Given information »

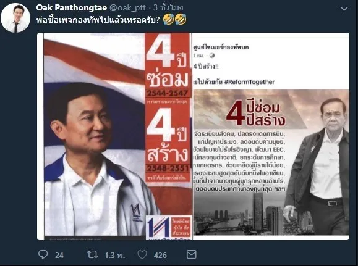Open the tweet timestamp link
358x266 pixels.
click(x=168, y=7)
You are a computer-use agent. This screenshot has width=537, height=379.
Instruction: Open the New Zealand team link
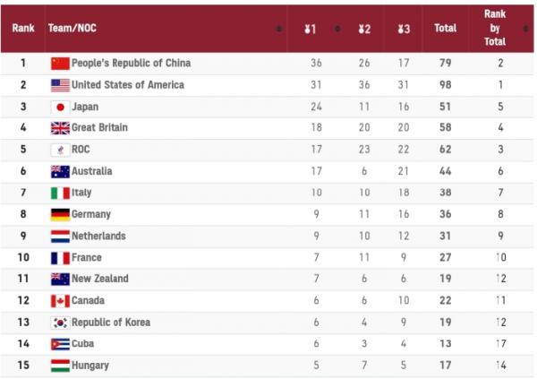pos(99,280)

Exercise description »
Word for word, restate the lines from the line with "You are a computer-use" through the last line of the entries, and nothing beyond them. Omit pictures.

Answer to this exercise »
You are a computer-use agent. This screenshot has width=537, height=379.
Instruction: Open the New Zealand team link
pos(99,280)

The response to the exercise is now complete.